Facebook will broadcast AMBER Alerts

The AMBER Alert program, which began in the Dallas/Forth Worth area in 1997 after the abduction and murder of 9-year-old Amber Hagerman, has joined the new media.

Facebook is now offering its more than 500 million users the opportunity to receive emergency bulletins about child abductions with 53 new AMBER Alert pages – one for every state, including the District of Columbia, Puerto Rico and the U.S. Virgin Islands.

Named in Amber’s honor, the letters form an acronym for America’s Missing Broadcast Emergency Response. The program is credited with the safe recovery of 525 children nationwide. Alerts are broadcast on television and radio stations and posted on highway information signs and can be sent to cell phones and other wireless devices.

E-commerce moves to the pages of Facebook

How would you like the convenience of shopping without ever having to leave your Facebook page? It’s here, at least if you’re a member of Quidsi, recently purchased by Amazon.com for $540 million.

Quidsi has launched an online Facebook shopping experience for Soap.com and Diapers.com in which existing users of those shopping sites will be able to shop for products directly from their Facebook page under a tab called “Shop My List.”

So far, only existing Diapers.com and Soap.com users who have shopping lists created on these sites are able to use the e-commerce app on Facebook. But it’s just a matter of time before a virtual supermarket or mall will be available. And with the rising price of gas at the pumps, shopping from home is sure to become more popular.

Debate continues over who came up with idea for Facebook

Was it the Winklevoss twins or Zuckerberg? An ongoing legal battle poses some intriguing questions. If you were the judge, how would you rule?

IBM computer takes on “Jeopardy!” champs

It’s far from elementary, Watson. It’s powerful and smart.

IBM has developed Watson, an AI, or Artificial Intelligence, that runs on ten Power 750 servers and 2,880 core processors. Watson contains 200 million pages of data and will prove its smarts in a mid-February competition of Jeopardy! Can Watson outthink humans? A million bucks is riding on it.

For an in-depth look at Watson, tune in to PBS’ NOVA on February 9.

Mapping it out

Here’s a fascinating block-by-block report of the USA census by zip code that gives race, income, housing and education. The map opens on the New York City area but you can change the map to the area and topic you select.

Google tracks you, but these folks promise not to

DuckDuckGo.com, a 2-year-old search engine, promises it won’t use your search queries to gather data about the sites you visit.

DuckDuckGo compiled a popularly tweeted guide DontTrack.us that illustrates what can happen if you do a Google search for any particular word.

Check it out. It’s something to quack about.

Bits and bytes

Instagram mobile photo-sharing service is red hot!

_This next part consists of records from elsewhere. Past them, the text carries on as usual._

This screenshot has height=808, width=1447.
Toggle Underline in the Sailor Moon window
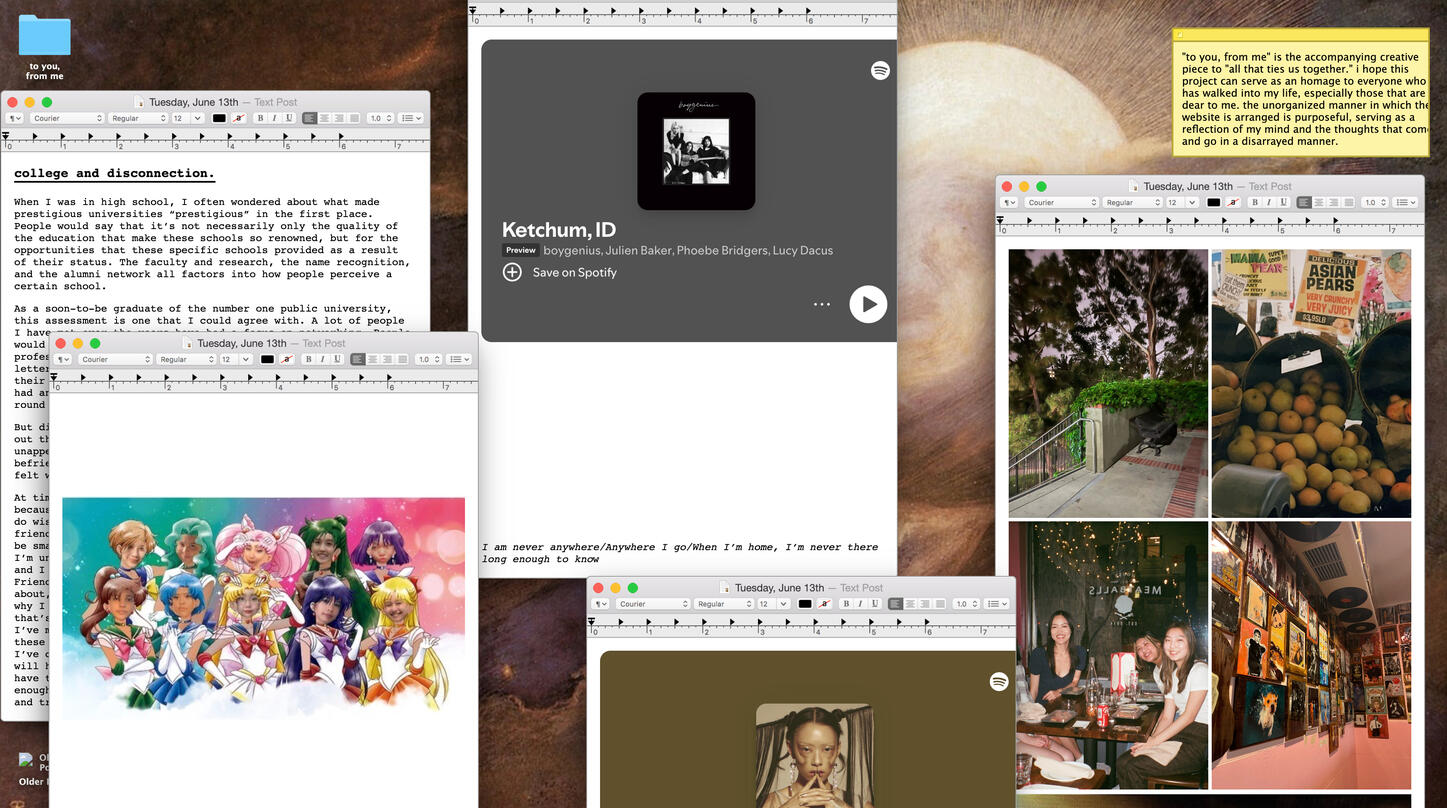pos(337,359)
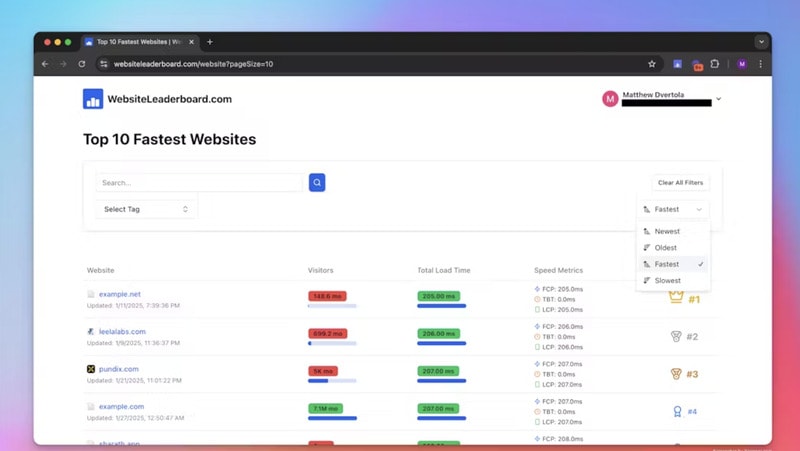Select the Oldest sort option
The image size is (800, 451).
[666, 247]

File tax returns via mobile phone app

Twitter for Mac users discover hidden feature

The time capsule

1920 – American Civil Liberties Union is founded

1950 – Author George Orwell dies

1961 – Eisenhower delivers “military industrial complex” speech

1965 – Sir Winston Churchill dies

1981 – Tehran frees U.S. hostages after 444 days

1999 – International Olympic Committee faces bribery scandal

Now playing at the Princess Theater in Urbana, Ill.

Congratulations to WorldNetDaily readers George Burrell of New Mexico, John Havard of Mobile, Ala., and George Barber of Lebanon, Mo., who were among the first to correctly guess actor Strother Martin in his portrayal of Captain, warden of the prison camp, in “Cool Hand Luke.”

The Oscar-winning film tells about Luke Jackson, a gutsy prisoner in a Southern chain gang, who because of his tenacity, earns the respect of his keepers and fellow inmates.

The quote: “What we’ve got here is … failure to communicate. Some men you just can’t reach.”

This week’s quote: “This is just like television, only you can see much further.”